Six réussit à abattre les hommes de Fitzroy qu'il rappelle mais Hansen jure de l'avoir. Des enregistrements de vidéo-surveillance à Bangkok montrent que Six a envoyé à Prague un paquet contenant certainement la clé. Torturé, Fitzroy donne le nom de Margaret Cahill, son ancienne intermédiaire au sein de l'Agence. Six arrive à Prague pour avoir de faux papiers mais il est piégé par le faussaire qui le dénonce à Hansen. Pourtant il réussit une nouvelle fois à lui échapper, aidée in extremis par Dani Miranda, convaincue qu'elle sera la prochaine cible de Carmichael.
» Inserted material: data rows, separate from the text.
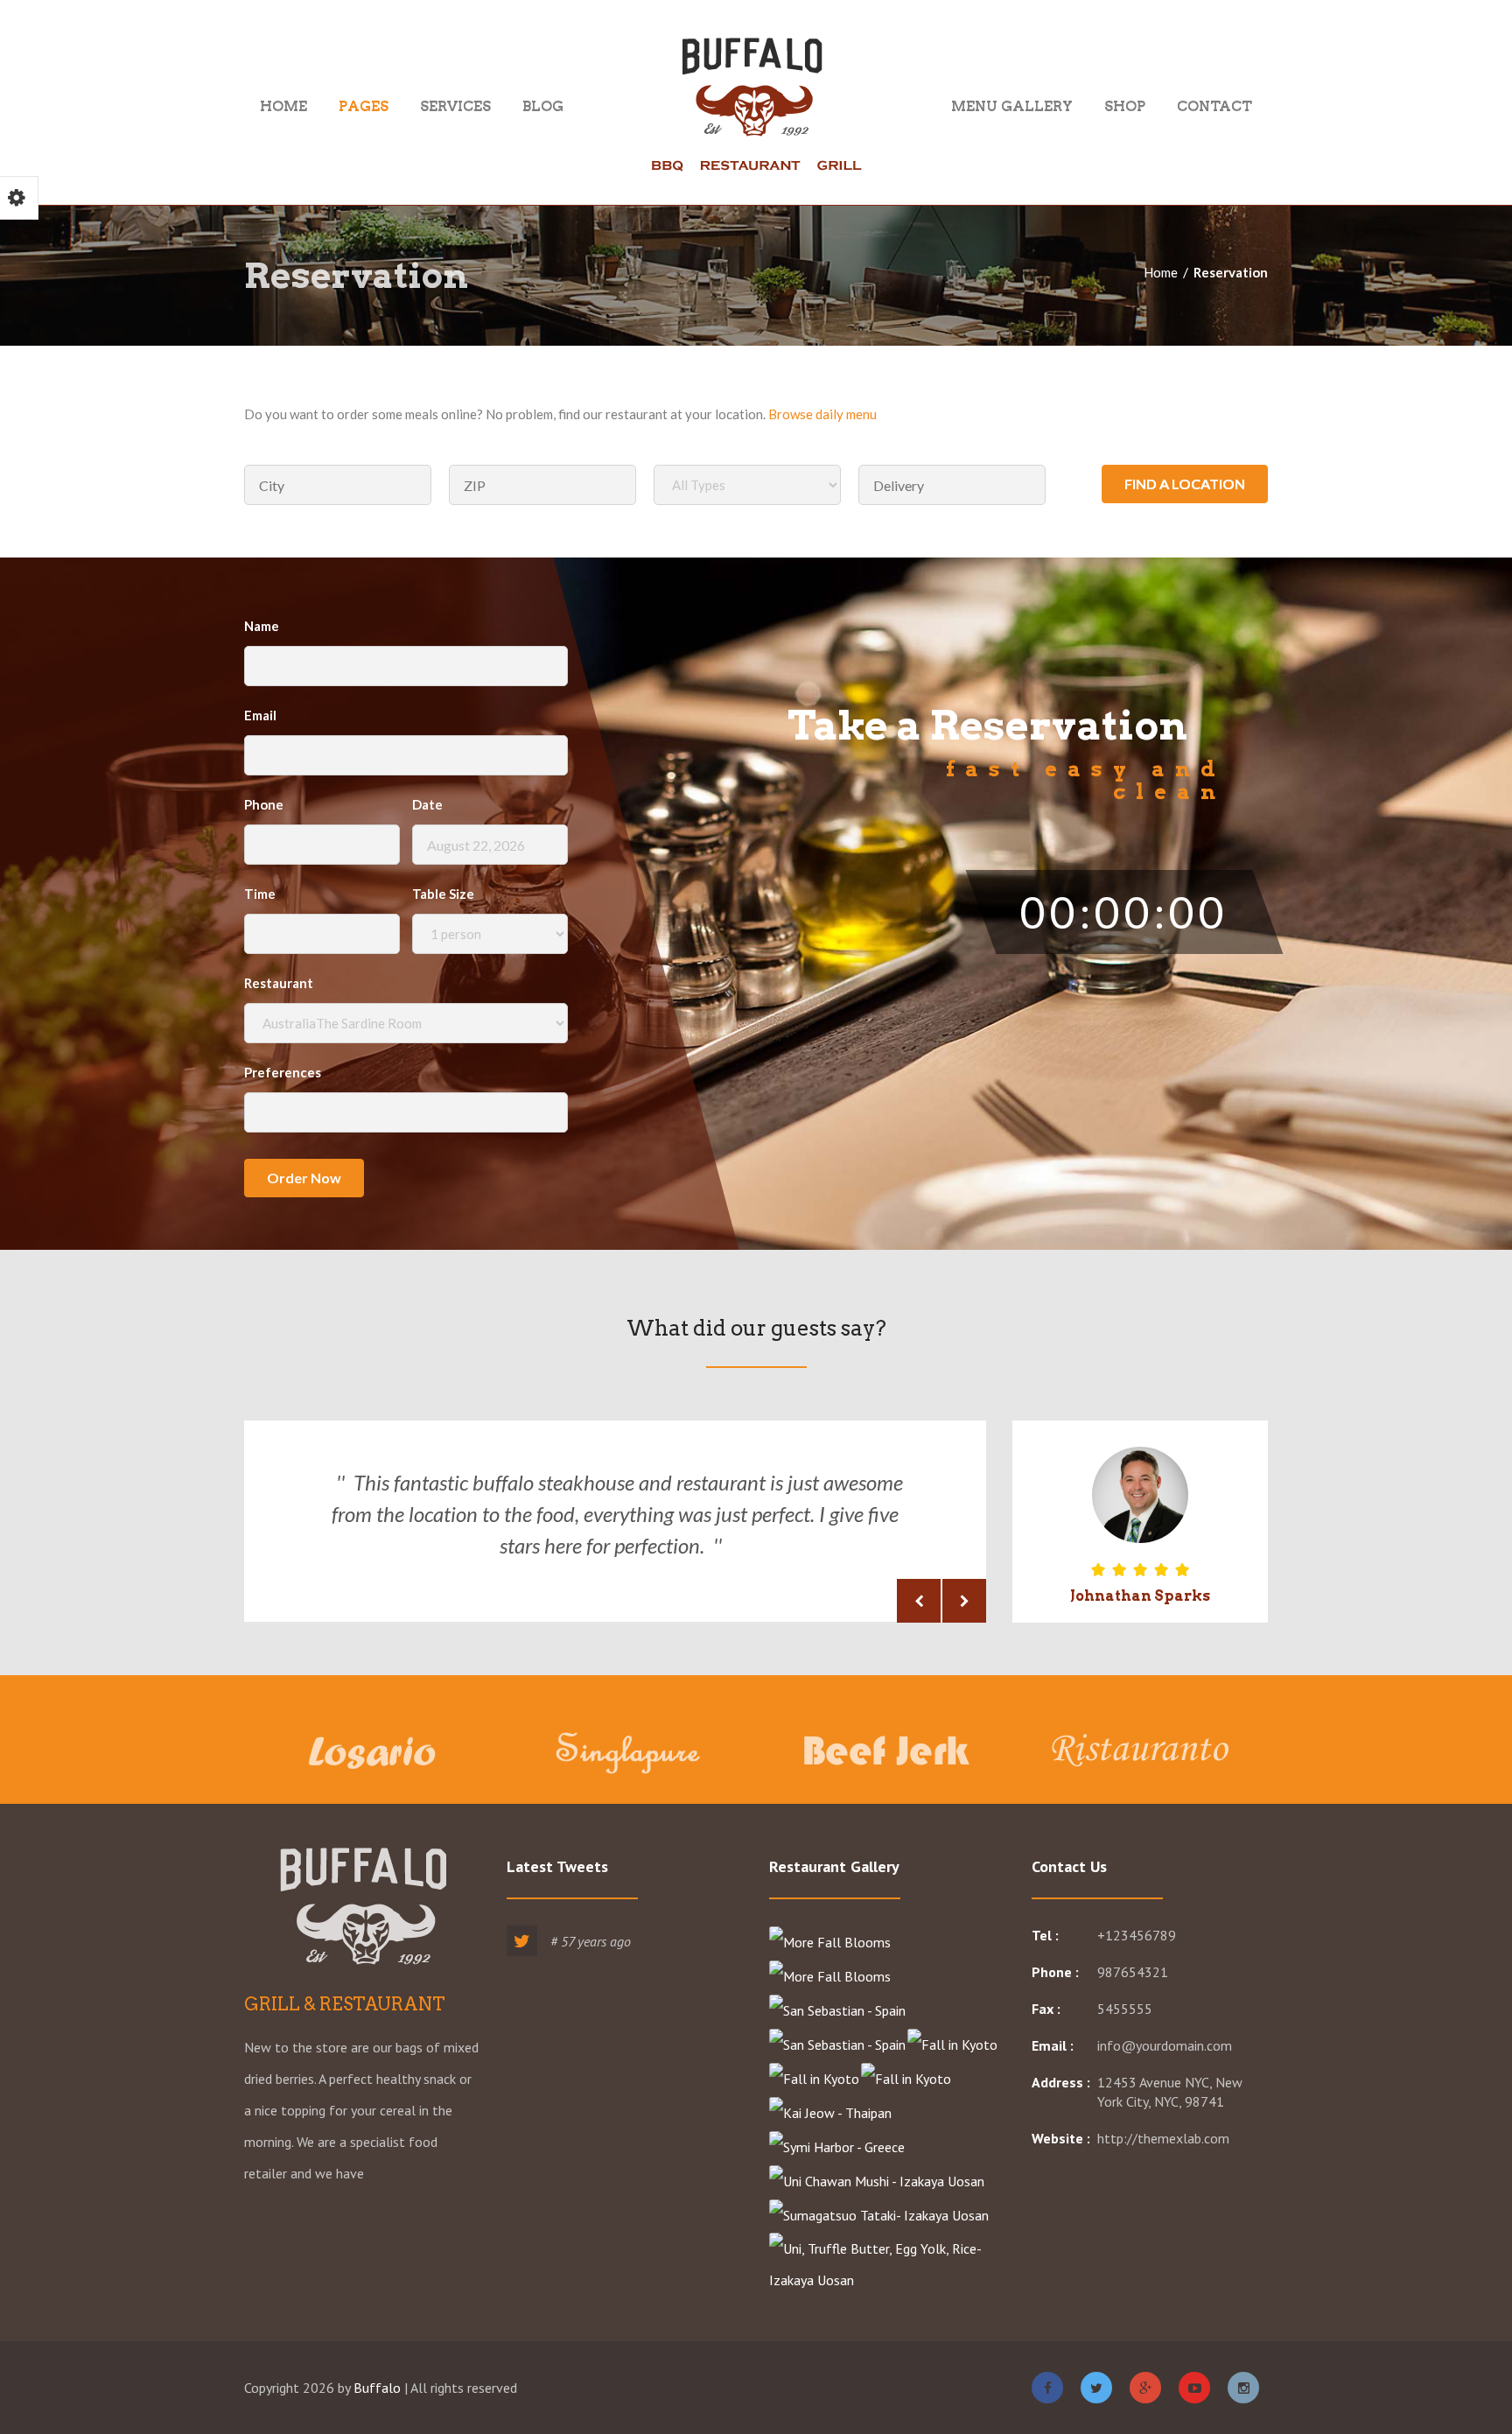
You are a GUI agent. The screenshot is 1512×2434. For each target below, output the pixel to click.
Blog (543, 104)
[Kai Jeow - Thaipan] (831, 2112)
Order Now (304, 1177)
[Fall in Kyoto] (953, 2043)
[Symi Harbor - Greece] (837, 2146)
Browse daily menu (822, 414)
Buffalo (377, 2387)
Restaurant (278, 983)
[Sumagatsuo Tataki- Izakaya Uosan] (879, 2214)
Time (260, 893)
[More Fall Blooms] (830, 1941)
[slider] (1140, 1570)
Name (261, 626)
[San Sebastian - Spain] (838, 2009)
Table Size (443, 893)
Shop (1124, 104)
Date (427, 804)
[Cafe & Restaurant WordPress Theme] (756, 104)
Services (455, 104)
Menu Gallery (1012, 104)
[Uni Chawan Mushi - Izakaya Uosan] (877, 2180)
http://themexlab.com (1163, 2138)
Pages (363, 104)
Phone (264, 804)
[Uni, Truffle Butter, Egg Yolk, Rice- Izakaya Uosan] (887, 2263)
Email (260, 715)
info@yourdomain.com (1164, 2045)
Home (283, 104)
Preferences (282, 1072)
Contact (1214, 104)
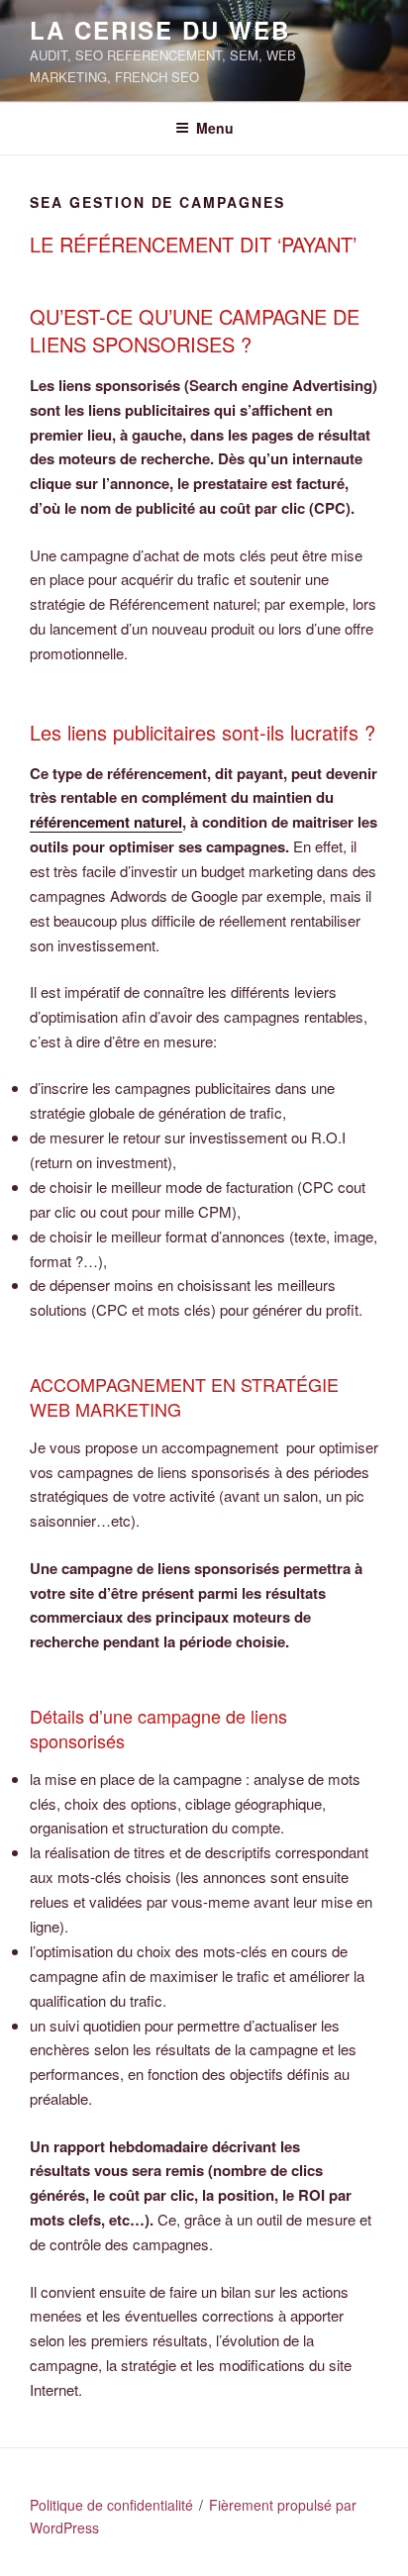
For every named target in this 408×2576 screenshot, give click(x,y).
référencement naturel (106, 822)
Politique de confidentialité (111, 2505)
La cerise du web (160, 30)
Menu (215, 128)
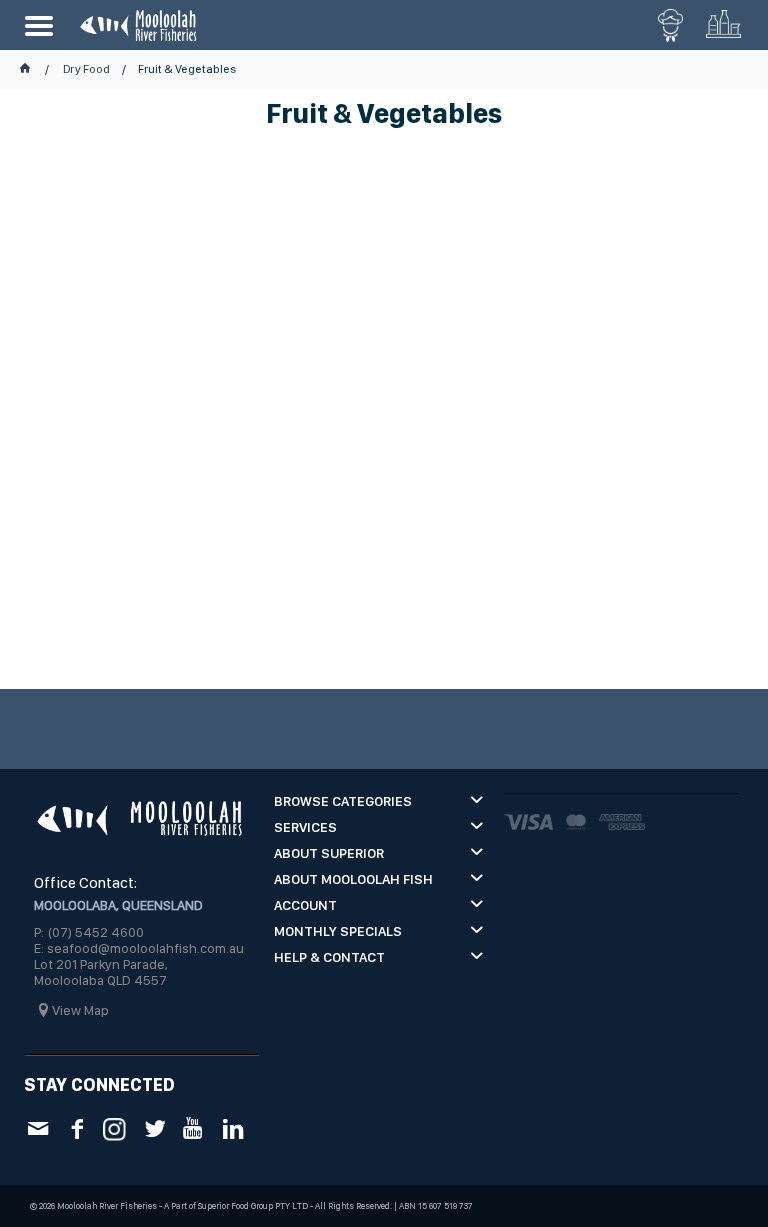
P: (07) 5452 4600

Ils vont chez Cahill qui découvre avec eux les infos accablant Carmichael sur la clé puis se sacrifie à l'arrivée des équipes de Hansen.


Une course-poursuite et une fusillade dans Prague oppose Six, Miranda et les équipes de Hansen lancées à leurs trousses. Six et Miranda se réfugient dans un hôpital où sont trransportés les civils pris dans les tirs échangés en ville. C'est là que les suit Lone Wolf, un agent de Hansen. Blessant Six et désarmant Miranda, il récupère la clé et file. Six, sachant que Claire, la nièce de Fitzroy porte un pacemaker, la localise en Croatie où Hansen a installé son Q.G. et retient ses prisonniers.


Miranda fait diversion pendant que Six entre dans le château occupé par Hansen, ses hommes et ses prisonniers alors que Lone Wolf remet la clé à Brewer. Hansen devine que Six est dans les murs et le rattrape dans les étages alors qu'il s'enfuit avec Fitzroy et sa nièce. Fitzroy, blessé, couvre Six et Claire en retardant Hansen. Miranda entre dans le château et affronte Lone Wolf qui lui rend la clé, dégoûté par les méthides de Hansen.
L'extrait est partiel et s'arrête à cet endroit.